## What you have to do
The response must contain every line from the records below that has "idea".

## Excerpted records
───

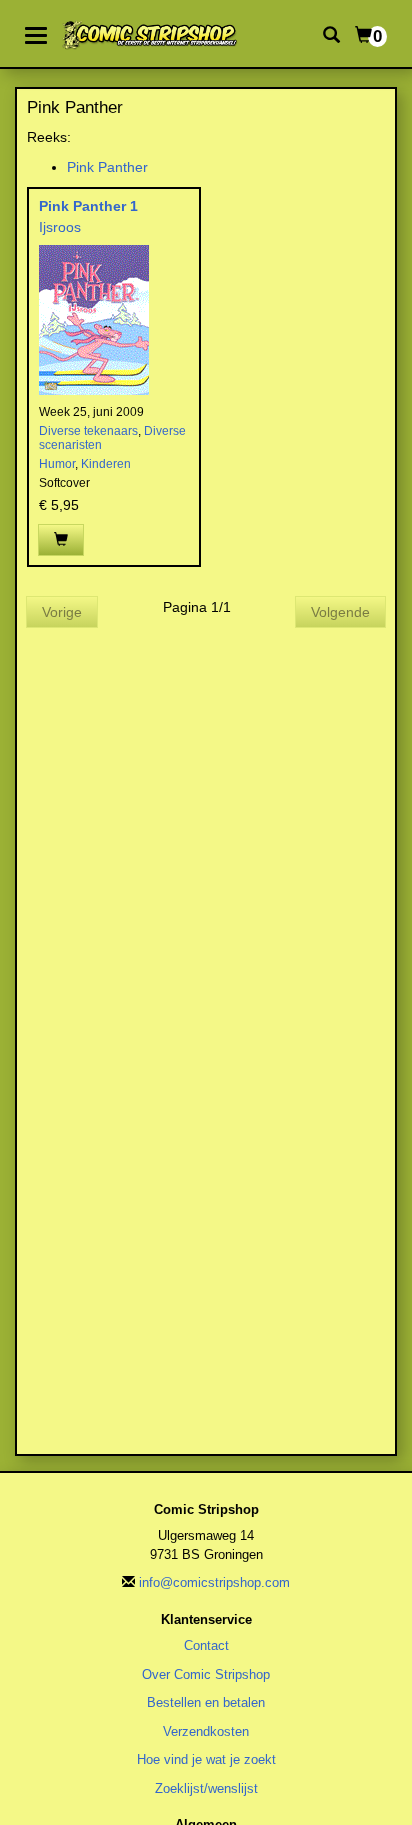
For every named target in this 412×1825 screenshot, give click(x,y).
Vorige (62, 612)
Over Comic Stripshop (206, 1674)
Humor (57, 464)
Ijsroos (60, 227)
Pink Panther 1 (88, 206)
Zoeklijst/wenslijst (206, 1788)
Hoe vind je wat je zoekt (206, 1759)
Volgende (340, 612)
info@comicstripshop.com (214, 1582)
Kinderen (106, 464)
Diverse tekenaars (88, 431)
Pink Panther (107, 167)
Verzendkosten (206, 1731)
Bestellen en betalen (206, 1702)
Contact (206, 1645)
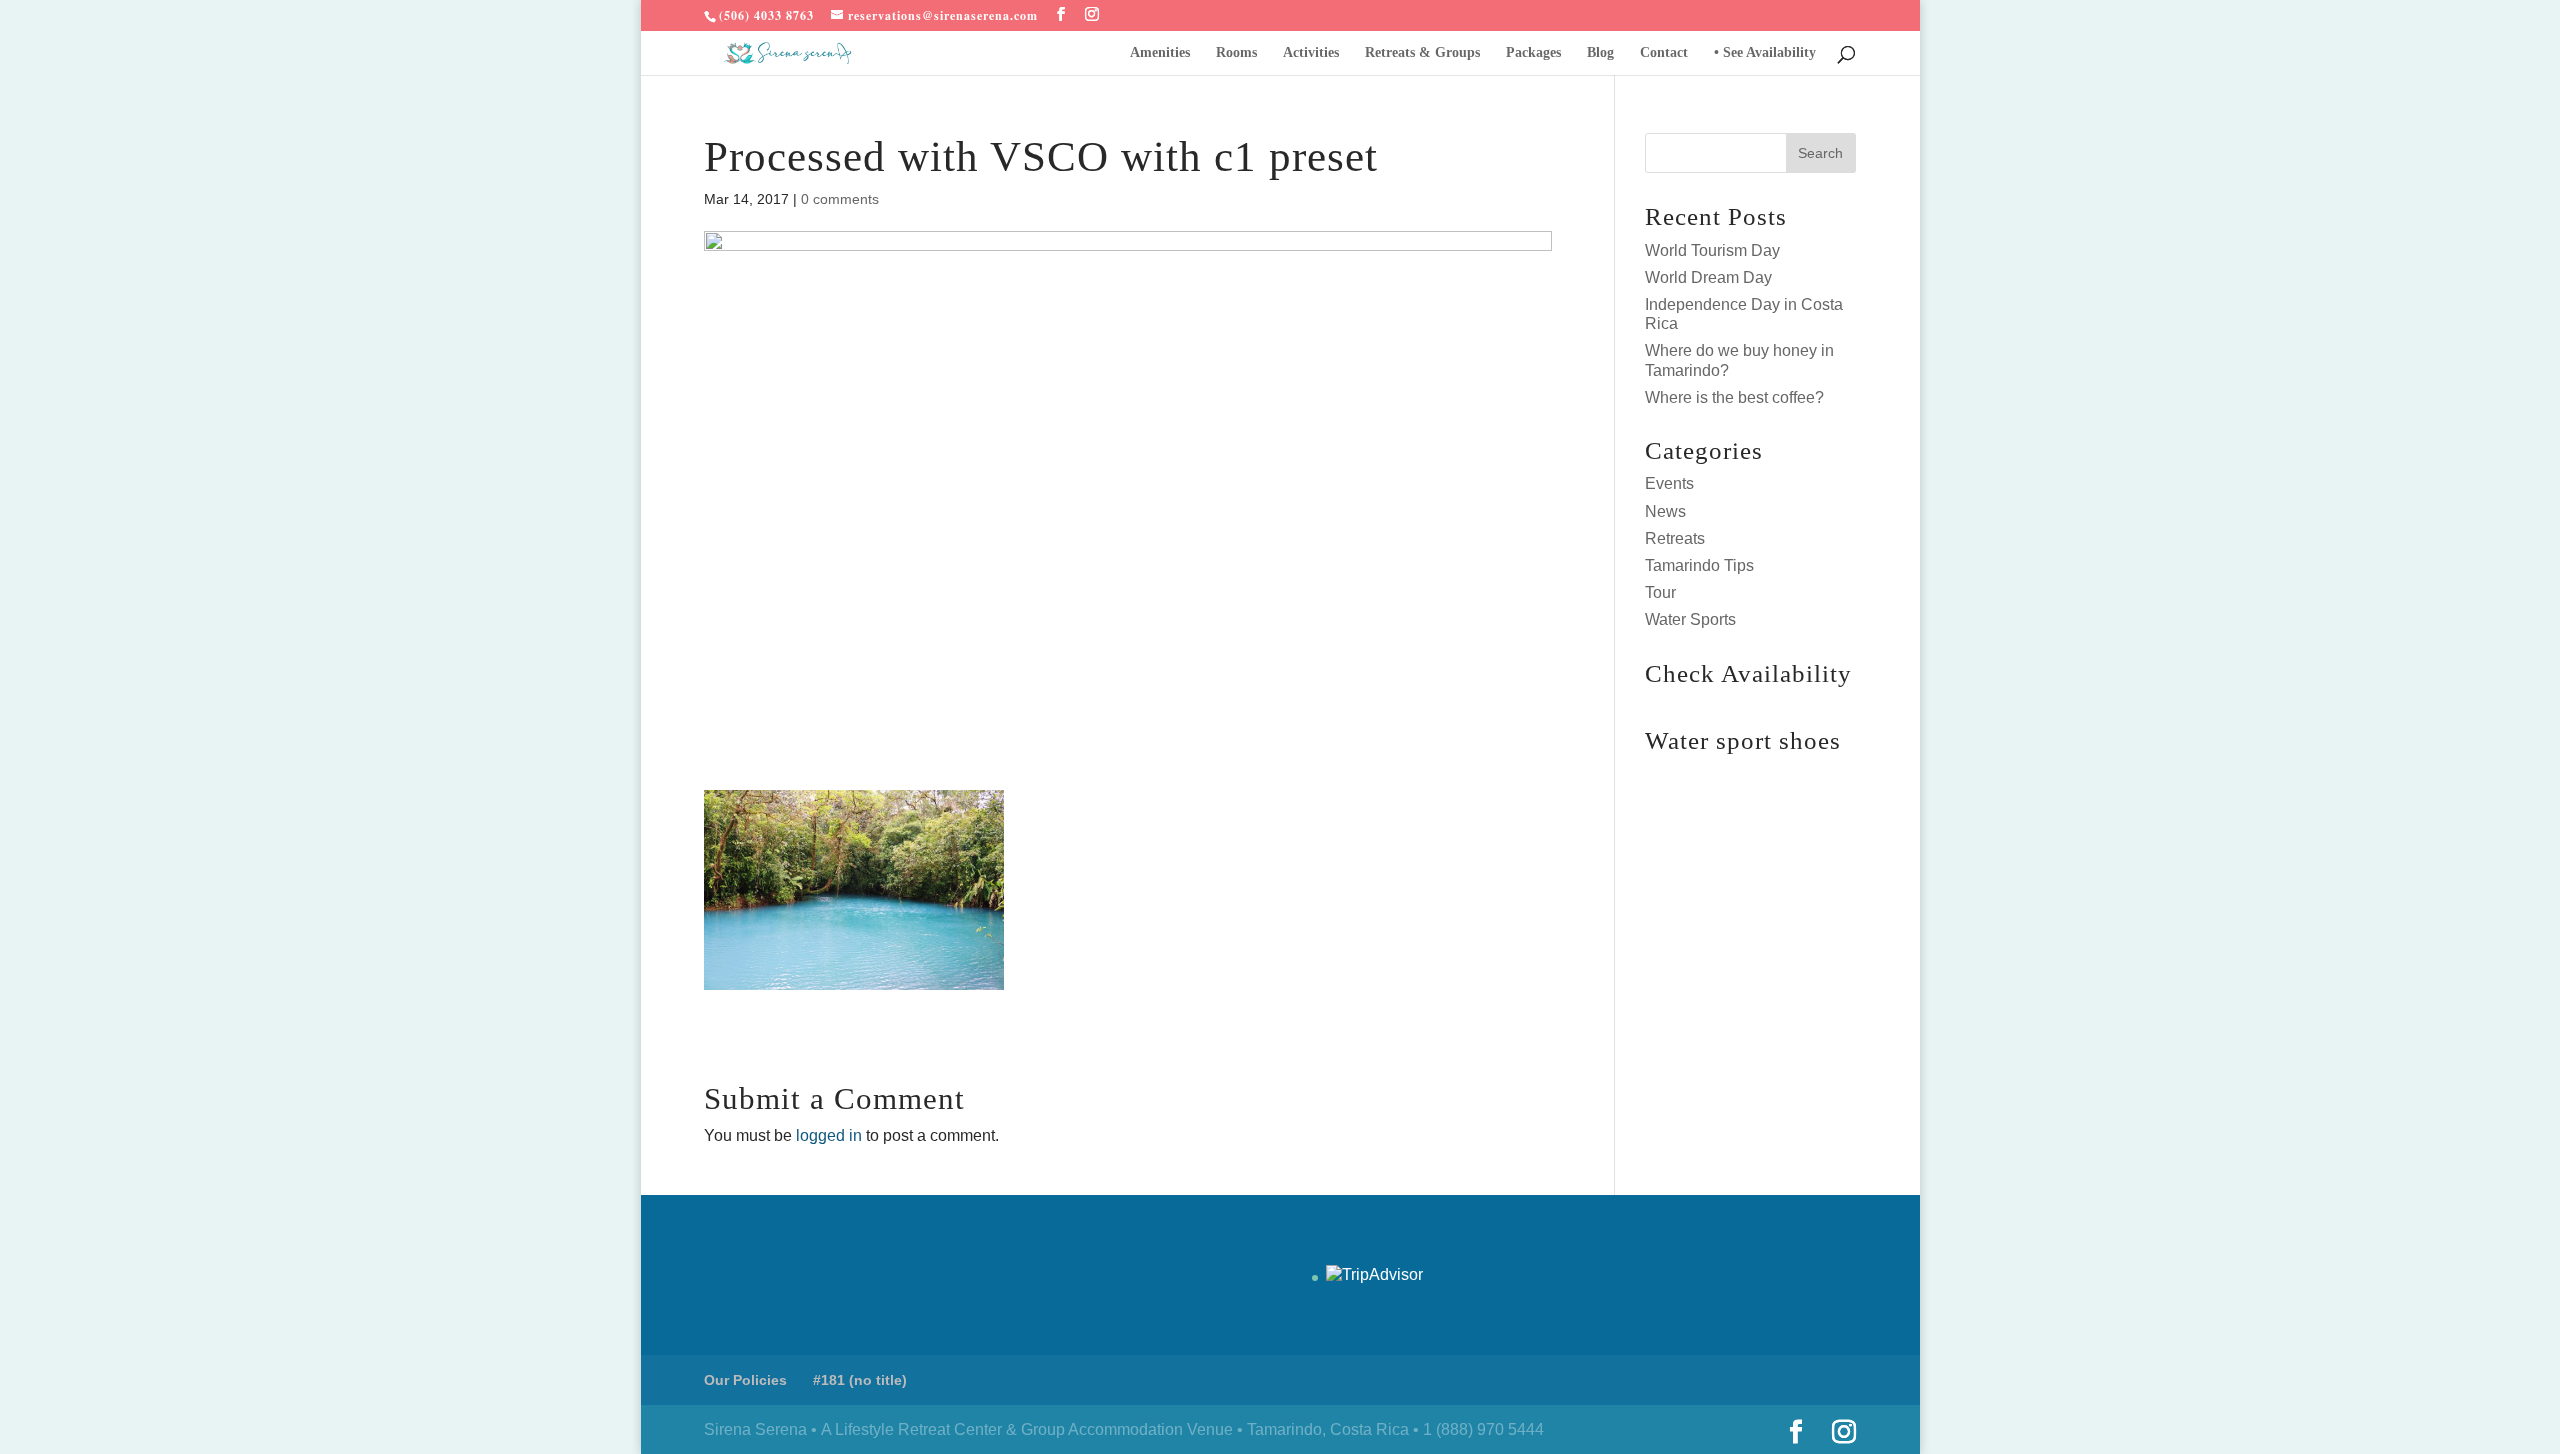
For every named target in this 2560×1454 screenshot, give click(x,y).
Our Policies (745, 1380)
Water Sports (1690, 619)
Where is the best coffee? (1734, 397)
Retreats (1675, 538)
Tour (1660, 592)
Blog (1600, 53)
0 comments (840, 199)
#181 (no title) (860, 1380)
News (1665, 511)
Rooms (1236, 53)
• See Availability (1765, 53)
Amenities (1160, 53)
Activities (1311, 53)
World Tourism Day (1712, 250)
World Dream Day (1708, 277)
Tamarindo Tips (1699, 565)
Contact (1664, 53)
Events (1669, 483)
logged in (829, 1135)
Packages (1533, 53)
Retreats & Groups (1422, 53)
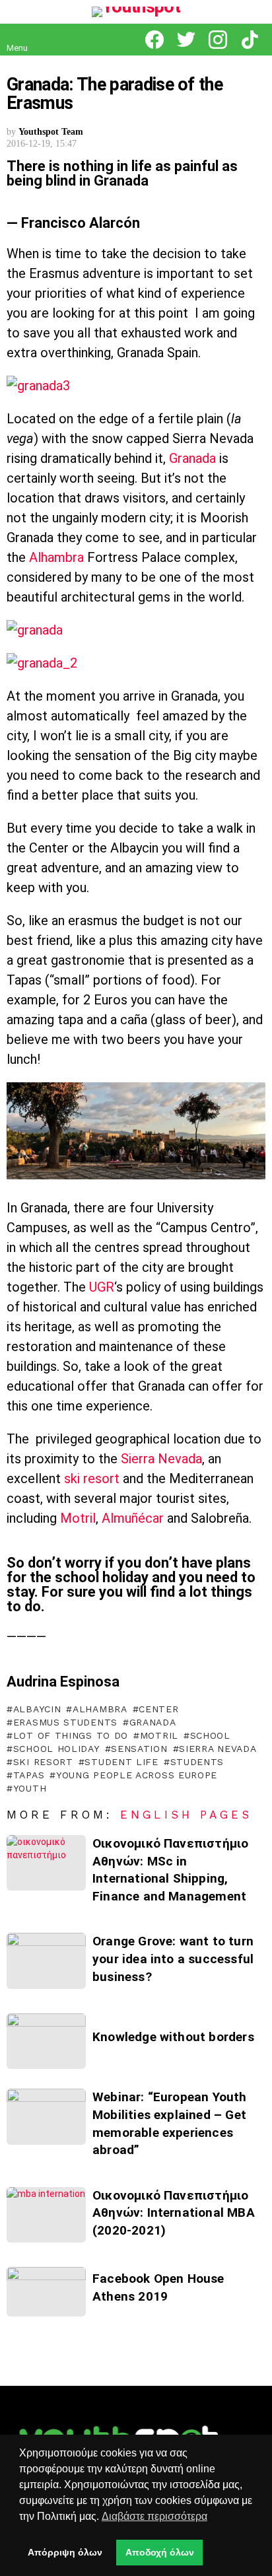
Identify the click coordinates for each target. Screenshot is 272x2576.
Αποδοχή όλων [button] (159, 2552)
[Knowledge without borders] (46, 2041)
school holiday (56, 1748)
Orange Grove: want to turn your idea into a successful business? (173, 1958)
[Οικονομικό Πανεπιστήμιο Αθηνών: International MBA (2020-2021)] (46, 2215)
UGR (101, 1287)
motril (159, 1735)
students (197, 1762)
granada (152, 1722)
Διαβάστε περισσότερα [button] (154, 2516)
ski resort (91, 1478)
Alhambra (56, 557)
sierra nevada (217, 1748)
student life (121, 1762)
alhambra (100, 1709)
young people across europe (136, 1775)
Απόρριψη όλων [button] (65, 2552)
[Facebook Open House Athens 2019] (46, 2291)
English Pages (186, 1814)
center (158, 1709)
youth (29, 1788)
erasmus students (65, 1722)
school (210, 1735)
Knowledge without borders (173, 2036)
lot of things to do (70, 1735)
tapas (28, 1775)
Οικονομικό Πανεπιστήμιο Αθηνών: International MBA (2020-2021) (173, 2213)
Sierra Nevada (161, 1459)
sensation (139, 1748)
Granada (192, 458)
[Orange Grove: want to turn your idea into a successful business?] (46, 1960)
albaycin (37, 1709)
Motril (78, 1518)
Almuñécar (133, 1518)
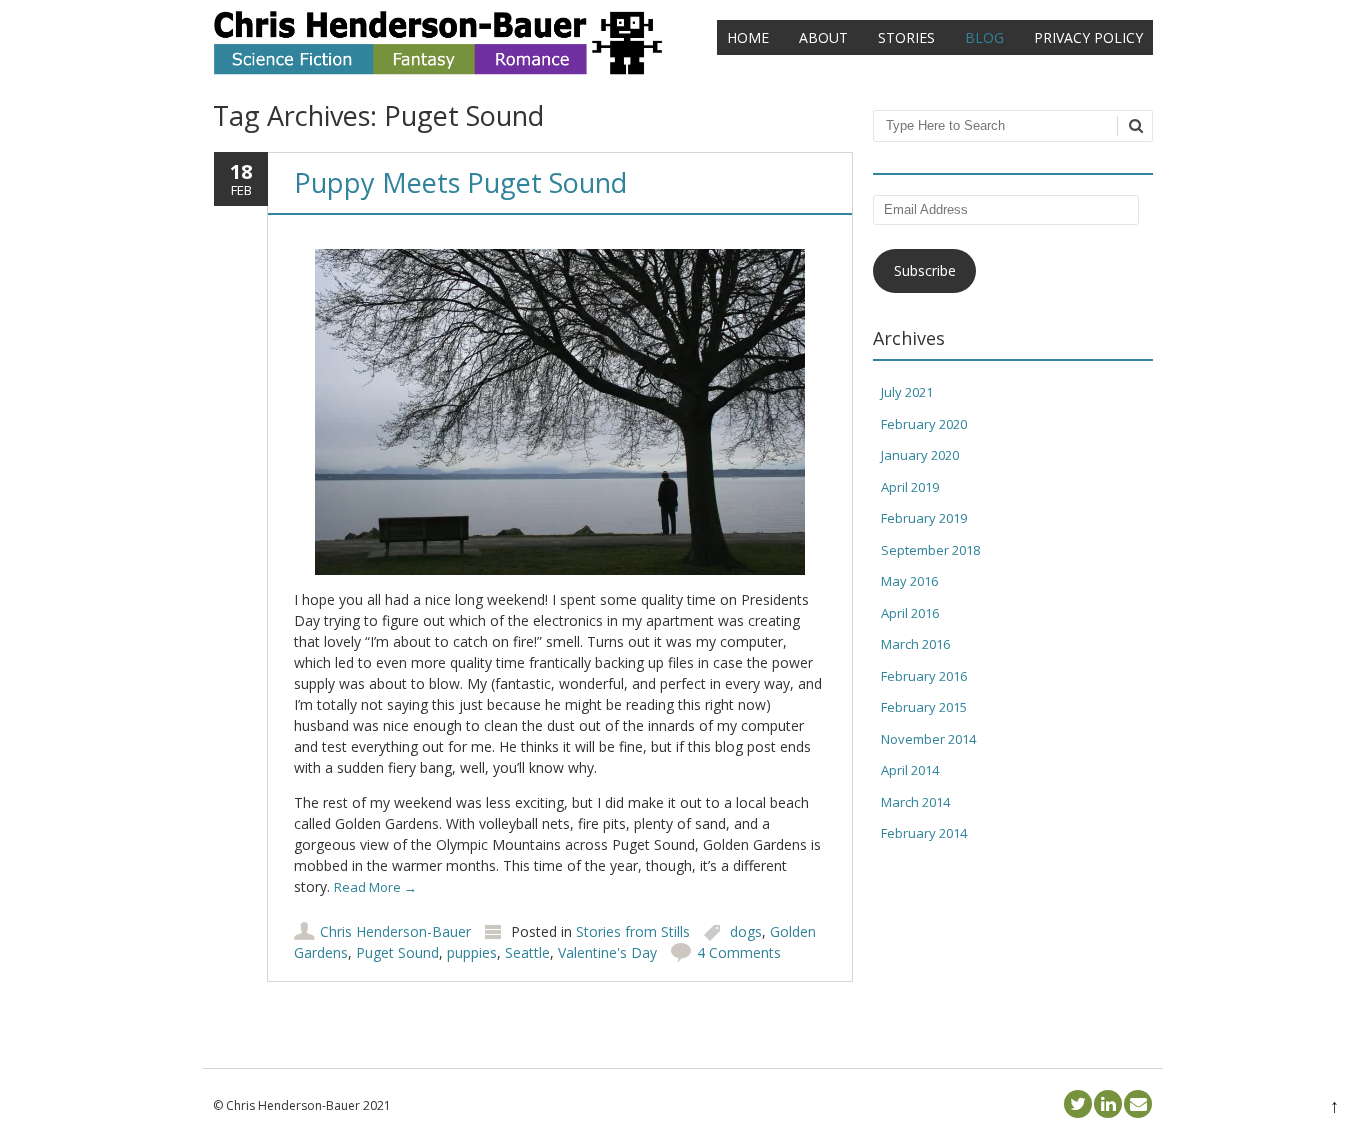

───

## Answer for the task
Orange Grove: want to turn your idea into a successful business? (173, 1958)
[Orange Grove: want to turn your idea into a successful business?] (46, 1960)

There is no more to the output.